Amazon’s deal with Whole Foods should be scrutinized by Congress, lawmaker says
A member of the House urges Congress to hold a hearing to discuss the acquisition of whole foods proposed by Amazon from a 14 billion merger that critics say could fix cable innovation and injure workers.
The agreement could affect grocery stores and consumers across the country, said David Cillicine representative (DR.I.), the first MP Democrat in the House subcommittee on regulatory reform, trade and defense right The competition said Thursday in a statement: “Congress has the responsibility to examine this merger before it happens. Failure to do so is a bad service to our constituents.”
In a letter presented to the panel’s Republican leaders, Cillicine focuses on Amazon’s online retail domain and the opportunity for the e-commerce giant to use its control over whole foods unfairly disadvantage other companies.
“This transaction comes during a long period of economic concentration that has already led to lower wages and labor mobility,” said the representative, “allowing essentially a small number of monopolists to accumulate the fruits of economic growth.”
Amazon declined to comment on the matter. Amazon Chief of Staff Jeffrey P. Bezos also owns The Washington Post.
The cillicine is not the only member of Congress to require careful examination of the transaction. Rep. Ro Khanna (D-Calif.), Which is a Silicon Valley district, told CNBC last month that the acquisition would “damage local grocery stores.”
The agreement could have important implications for the future of grocery stores and on-demand delivery services, analysts said.
“This is not what Amazon gets, but what Amazon can do with them is to adjust the distribution,” said James Bailey, an administration professor at George Washington University.
The purchase of Amazon must be approved by federal regulators – probably the Federal Trade Commission – before it can continue.
But competition experts differ on whether the acquisition is expected to generate warning signals. Historically, operations with companies in different industries have obtained a pass, especially if they are prone to driving at lower prices.
Amazon has made competition from market prices and from proven competition willing to suffer financial losses.
Sometimes met with the company in trouble.
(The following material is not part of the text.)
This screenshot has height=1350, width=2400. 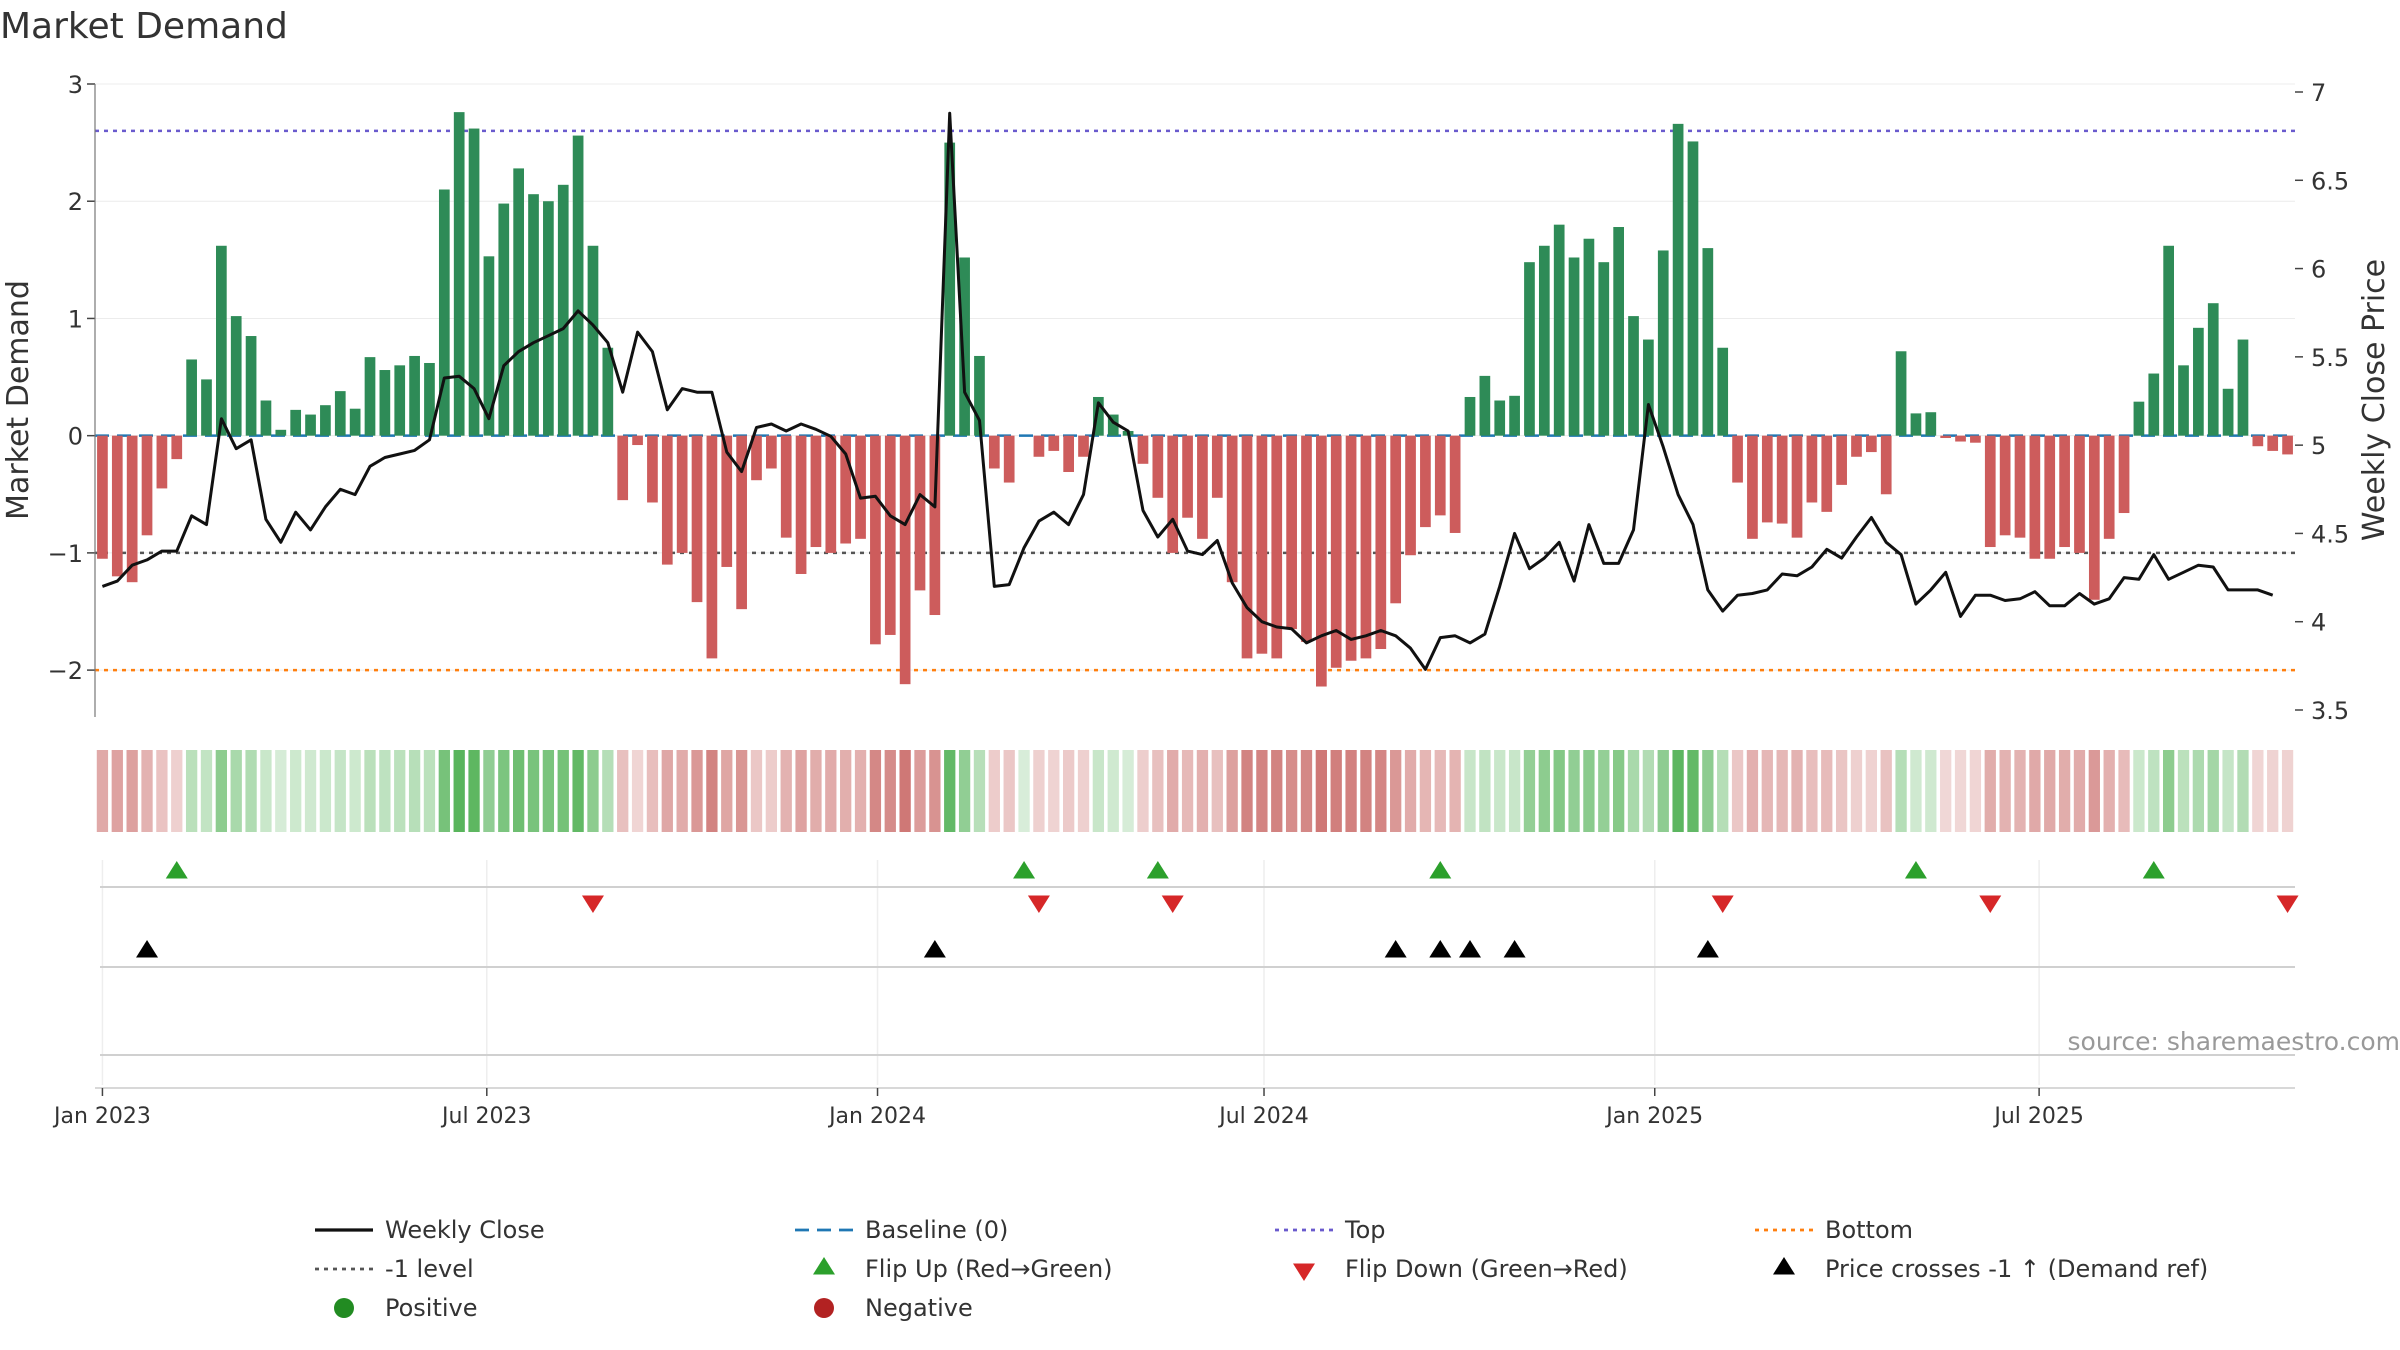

In 2013, Amazon has settled an antitrust lawsuit filed by publishers, including Harper Collins, Hachette and Penguin, which accused Amazon of pricing eBooks.
However, some consolidation opponents recognize that the Amazon-Whole Foods case may be difficult for regulators to refuse.
As for general industry groceries, Whole Foods only control the single digit percentages of the market – and Amazon, and even less. (Critics of the agreement argue that regulators should consider procurement in the broader context of electronic commerce, not just grocery stores.)
“There are a lot of people scared by the sheer size of Amazon, but it’s not clear to me that there is no harm to direct competition in this transaction,” said Gene Kimmelman, president of consumer group Public Knowledge.